- [STUDY QUESTIONS]
- 1) List the industries that the avocado supply chain article says counterfeits extend across.
- 2) Pick up the avocado supply chain article after its final sentence and keep writing it.

=== DOCUMENT SECTION ===

February 25, 2022
AvocaDOs & AvocaDON’Ts
This past Tuesday, we enjoyed 2-22-22 (or even, 22-2-22 depending on your date formats), making it a Twos-day. This inspired numerous promotions—and in America, the confluence of National Margarita Day meant $2 frozen drinks for savvy deal-seekers. Unfortunately for many, the accompanying guacamole (the avocado’s “best self”) cannot be as advantageously priced. More like $22. Not the thrifty Twos-day we had in mind.
While those in Europe are facing high gas prices and power bills, the avocado made news this week as prices go up in America and it becomes the latest victim to “supply chain is the worst”-itis that continues to sweep the industry.
As such, we’re inspired by the humble and lovely avocado this week and it’s through this lens that we explore three themes from the week’s news.
It’s Always About the Inventory
The last 10 days have been a rollercoaster for avocado fans. Imports from Mexico, who produces the majority of the avocados eaten in America, were banned because of the treatment of a US avocado inspector, and estimates were that only a week of avocado inventory existed in US supermarket shelves. About a week later, the ban lifted.
This highlights the channel and the pipeline of inventory, the misunderstood power player in our supply chains. Inventory made headlines in the textile industry this week as forward-buying shifts risk in the supply chain and automotive seeks lithium battery inventory.
Avoca-don’t: wait for your next Collaborative Planning, Forecasting, and Replenishment (CPFR) review to get a handle on forward-facing inventory needs from your channel partners.
Avoca-do: get creative with channel inventory, taking note of pilot programs tested out these last months.
Misleading Customers Won’t Fly
If you’ve ever been delighted by low-cost guac, chances are: you ate a fake. Yes, it’s true, the food supply chain counterfeits do not spare the avocado. Counterfeits show up this week in a more serious manner in the masks used against COVID-19. Counterfeits extend across industries: fashion, electronics, pharma and others.

=== LISTED RECORDS ===

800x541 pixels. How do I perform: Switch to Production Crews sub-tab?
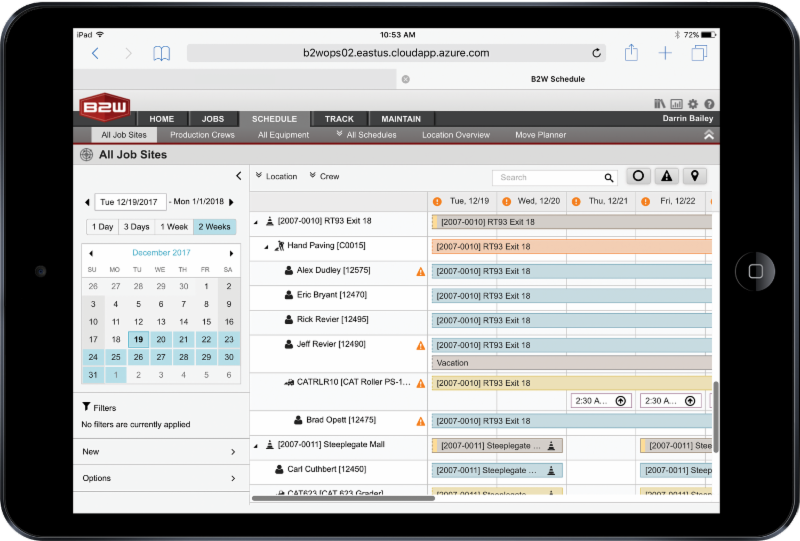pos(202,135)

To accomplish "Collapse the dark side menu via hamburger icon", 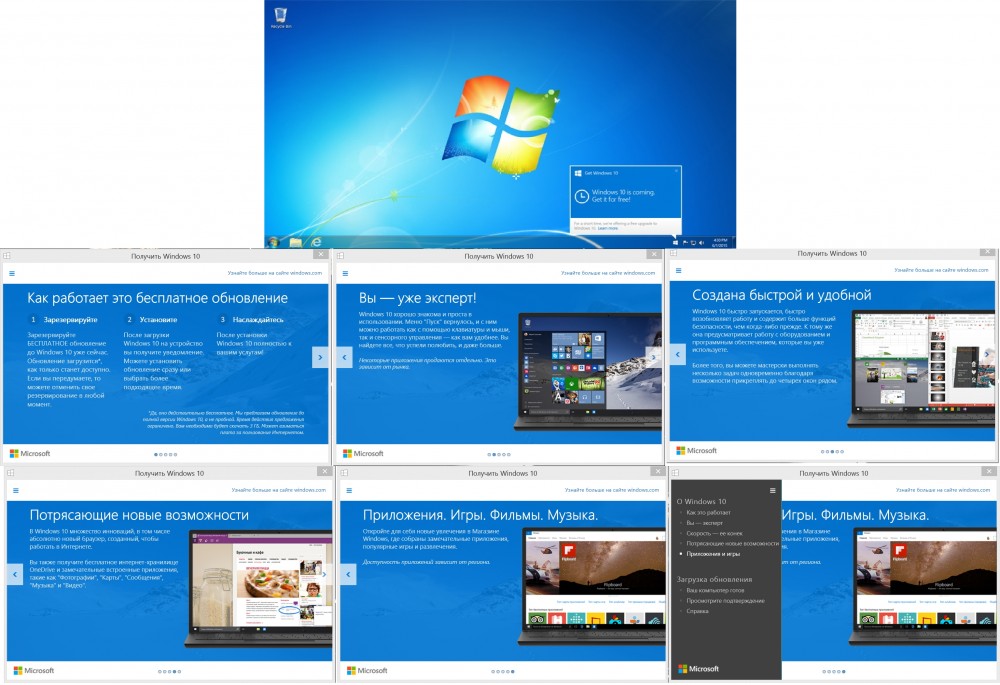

===
=== LISTED RECORDS ===

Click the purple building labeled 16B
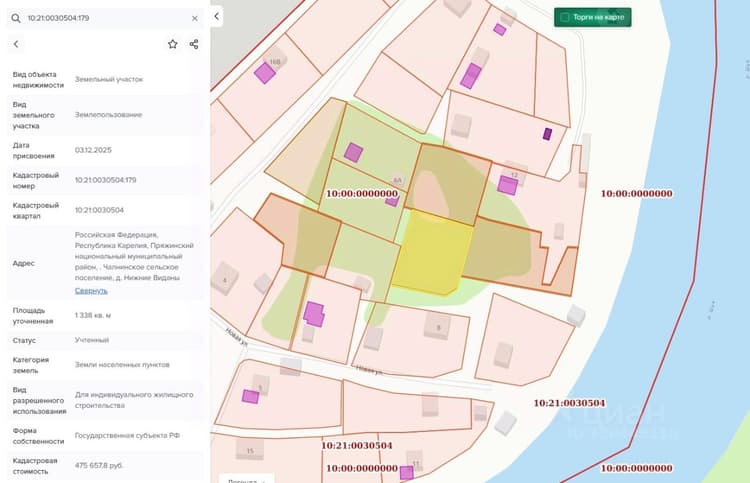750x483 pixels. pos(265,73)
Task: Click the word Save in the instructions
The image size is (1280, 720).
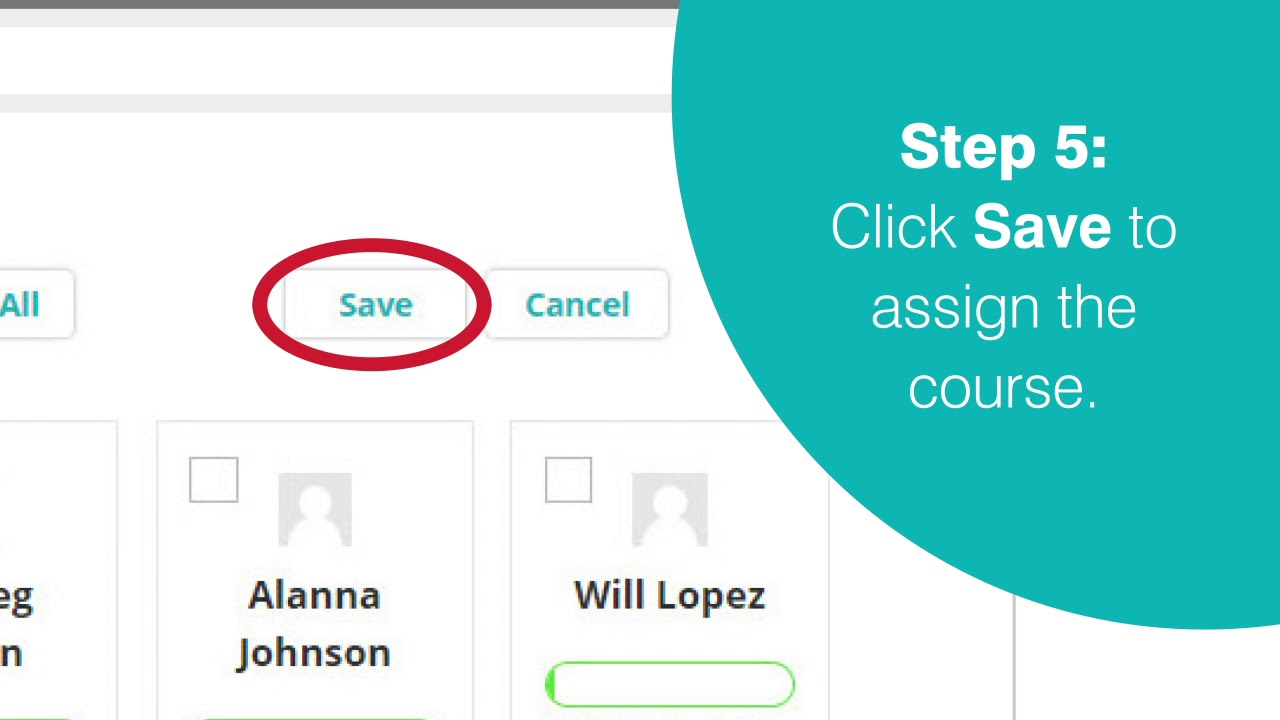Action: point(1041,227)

===
=== LISTED RECORDS ===

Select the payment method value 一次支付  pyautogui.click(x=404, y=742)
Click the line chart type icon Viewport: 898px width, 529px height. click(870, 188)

===

- [TASK ANSWERS]
- 1) Fashion, electronics, and pharma

- 2)
Left unchecked by the supply chain, counterfeits tend to fall into the greenwashing category. While greenwashing intentionally masks the truth, counterfeits mask a story not found. A lot happens in our supply chains that we don’t know about today. And while we are rapidly gaining more visibility, the resistance of data sharing from n-tier suppliers is sticky.
Avoca-don’t: lie to your customers. It’s not working out.
Avoca-do: explore sharing visibility into your supply chain with customers. Be honest. Radical Transparency, as we call it at Zero100, will buy you more goodwill with your customers than the guise of perfection.
Capacity Constraints Reimagined
The U.S. grows avocados in Florida and in California, and between both locations can support about 10% of what Americans eat. The rest, we import. And with imports come the risks of distance and borders. We, of course, see the same pattern in most all goods we have in this country. One example is highlighted this week as the Biden administration announces a focus on the mineral supply chain, focusing on those minerals prevalent to the energy transition. Additionally, Russia’s disruption of Ukraine, worsened by the military invasion, highlights the ongoing role of oil in our economies even as we commit to changing our ways.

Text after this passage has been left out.